Fortunately, Soberlink, a comprehensive real-time remote alcohol monitoring system, was designed for co-parenting agreements involving alcohol abuse. Providing court-admissible, documented proof of sobriety during parenting time, Soberlink is trusted by Family Law practitioners to promote child safety and help address concerns of alcohol misuse before or during visitation. Family Court Judges and domestic litigation parties across the country use Soberlink’s wireless alcohol testing devices to monitor alcohol abstinence, assuring the children’s continued contact with both parents.
If your client struggles with alcohol addiction or Alcohol Use Disorder (AUD), the social barriers and stigma attached to the chronic illness can be painfully difficult to overcome. Moreover, concerned parties, family members, opposing counsel, and court personnel may doubt or distrust your client’s alleged sobriety. Soberlink allows your client to demonstrate their abstinence from alcohol while maintaining a relationship with their children and offering peace of mind to loved ones.
As Soberlink supports accountability for sobriety, a client’s willingness to use a Soberlink remote breathalyzer can also be pivotal in helping clients accept responsibility for their actions and make changes in their child’s best interests.
For parents committed to abstaining from alcohol and rebuilding trust with their co-parent, Soberlink offers two monitoring programs for improved co-parenting agreements. Level 1: Parenting Time Only is designed with flexibility in mind, offering monitoring only during parenting time with schedules managed between both parties. Alternately, Level 2: Daily Testing is consistent monitoring, seven days a week, with schedules managed by Soberlink.

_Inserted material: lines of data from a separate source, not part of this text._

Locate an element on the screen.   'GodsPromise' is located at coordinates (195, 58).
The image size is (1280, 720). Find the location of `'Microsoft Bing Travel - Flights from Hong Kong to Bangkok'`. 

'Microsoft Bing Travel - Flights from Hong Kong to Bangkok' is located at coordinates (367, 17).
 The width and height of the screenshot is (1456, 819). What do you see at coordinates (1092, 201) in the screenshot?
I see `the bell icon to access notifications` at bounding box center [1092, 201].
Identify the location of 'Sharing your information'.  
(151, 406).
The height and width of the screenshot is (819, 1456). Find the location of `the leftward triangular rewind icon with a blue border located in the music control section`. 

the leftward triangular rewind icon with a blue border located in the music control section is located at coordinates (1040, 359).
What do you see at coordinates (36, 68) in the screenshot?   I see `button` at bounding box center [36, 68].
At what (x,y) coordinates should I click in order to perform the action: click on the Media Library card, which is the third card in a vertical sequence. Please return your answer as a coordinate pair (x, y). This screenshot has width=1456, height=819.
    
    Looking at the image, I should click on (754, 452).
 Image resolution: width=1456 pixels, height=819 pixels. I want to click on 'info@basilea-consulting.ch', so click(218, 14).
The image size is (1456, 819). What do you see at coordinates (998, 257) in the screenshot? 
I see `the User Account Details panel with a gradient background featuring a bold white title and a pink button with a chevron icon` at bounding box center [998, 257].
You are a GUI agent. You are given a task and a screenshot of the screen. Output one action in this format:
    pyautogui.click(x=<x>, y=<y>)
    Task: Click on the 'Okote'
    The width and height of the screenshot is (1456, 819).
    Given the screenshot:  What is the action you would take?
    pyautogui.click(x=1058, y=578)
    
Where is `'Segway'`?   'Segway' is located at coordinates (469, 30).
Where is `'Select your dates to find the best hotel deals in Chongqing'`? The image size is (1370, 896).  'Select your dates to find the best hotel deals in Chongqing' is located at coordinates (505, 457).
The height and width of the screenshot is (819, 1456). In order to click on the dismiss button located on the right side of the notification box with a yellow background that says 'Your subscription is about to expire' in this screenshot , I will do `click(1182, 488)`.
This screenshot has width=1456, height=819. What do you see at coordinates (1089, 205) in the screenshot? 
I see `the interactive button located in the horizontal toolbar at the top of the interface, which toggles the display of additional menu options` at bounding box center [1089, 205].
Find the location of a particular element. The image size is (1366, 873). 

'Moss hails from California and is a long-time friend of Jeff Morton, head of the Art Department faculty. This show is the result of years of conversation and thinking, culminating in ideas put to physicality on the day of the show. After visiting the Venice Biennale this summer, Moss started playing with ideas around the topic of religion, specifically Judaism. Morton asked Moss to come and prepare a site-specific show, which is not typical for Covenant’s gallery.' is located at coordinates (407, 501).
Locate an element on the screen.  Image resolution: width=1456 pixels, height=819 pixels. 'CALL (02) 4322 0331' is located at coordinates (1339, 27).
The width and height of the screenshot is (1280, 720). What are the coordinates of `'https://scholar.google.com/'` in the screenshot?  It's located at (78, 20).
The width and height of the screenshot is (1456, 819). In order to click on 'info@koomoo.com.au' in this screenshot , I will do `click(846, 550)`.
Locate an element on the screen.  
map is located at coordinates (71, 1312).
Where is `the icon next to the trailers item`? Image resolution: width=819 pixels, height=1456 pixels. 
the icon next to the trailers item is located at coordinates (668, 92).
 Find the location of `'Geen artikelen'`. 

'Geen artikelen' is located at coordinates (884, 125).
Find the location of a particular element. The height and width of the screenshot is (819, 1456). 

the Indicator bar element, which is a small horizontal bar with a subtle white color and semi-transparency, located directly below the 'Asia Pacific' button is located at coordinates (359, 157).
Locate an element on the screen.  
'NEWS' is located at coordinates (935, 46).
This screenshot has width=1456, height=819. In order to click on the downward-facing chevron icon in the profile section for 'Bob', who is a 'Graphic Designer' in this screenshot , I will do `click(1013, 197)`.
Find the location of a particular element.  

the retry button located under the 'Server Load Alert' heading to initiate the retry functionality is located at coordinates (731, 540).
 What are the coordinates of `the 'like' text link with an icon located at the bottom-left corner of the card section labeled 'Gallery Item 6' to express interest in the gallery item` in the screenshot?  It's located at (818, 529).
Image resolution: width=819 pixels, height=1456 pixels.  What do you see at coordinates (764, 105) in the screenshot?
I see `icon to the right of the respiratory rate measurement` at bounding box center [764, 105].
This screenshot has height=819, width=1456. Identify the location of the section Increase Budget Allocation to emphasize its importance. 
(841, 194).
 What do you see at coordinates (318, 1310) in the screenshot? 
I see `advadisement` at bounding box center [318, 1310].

When trust has been broken, and child safety is in jeopardy, Soberlink is best utilized when a client begins their monitoring journey on Level 2, completely abstaining from alcohol use. Once a Level 2 client who is testing several times a day demonstrates consistent compliance, addiction professionals suggest stepping down to Level 1, where monitoring is only conducted during parenting time.
The Family Court and Legal Community’s New Best Evidence – Remote Alcohol Monitoring
Beyond providing court-admissible evidence and offering relief to concerned parties, Soberlink’s comprehensive alcohol monitoring system, which combines a professional-grade breathalyzer with wireless connectivity to send results in real-time, also incorporates tamper detection, adaptive facial recognition, and Advanced Reporting capabilities to ensure the integrity of each test. The system’s intuitive design has positioned Soberlink as the go-to solution for Family Law professionals looking to improve child safety and prove their client’s sobriety with the highest level of reliability and accuracy.
Before systems like Soberlink revolutionized divorce litigation, witness testimony, or hearsay, was traditionally the only evidence a Family Court Judge could rely on to find facts relating to a party’s history of alcohol use. Rulings issued in a case involving one party’s alleged misuse of alcohol were based on what evidence the judge deemed most credible.
The Family Court Judge no longer must rely on witness testimony or historical records of a party’s past behavior with alcohol. Soberlink provides reliable, real-time results at whatever time intervals the Court or the parties establish, and their Advanced Reporting feature allows courts to review a person’s test results at a glance.
Informed Family Court professionals in New Jersey, Family Law attorneys, and presiding judges may find it constructive to advise litigants of the benefits of Soberlink to eliminate any guesswork or conflicting reports about a parent’s alcohol misuse in an effort to uphold the best interests of a child.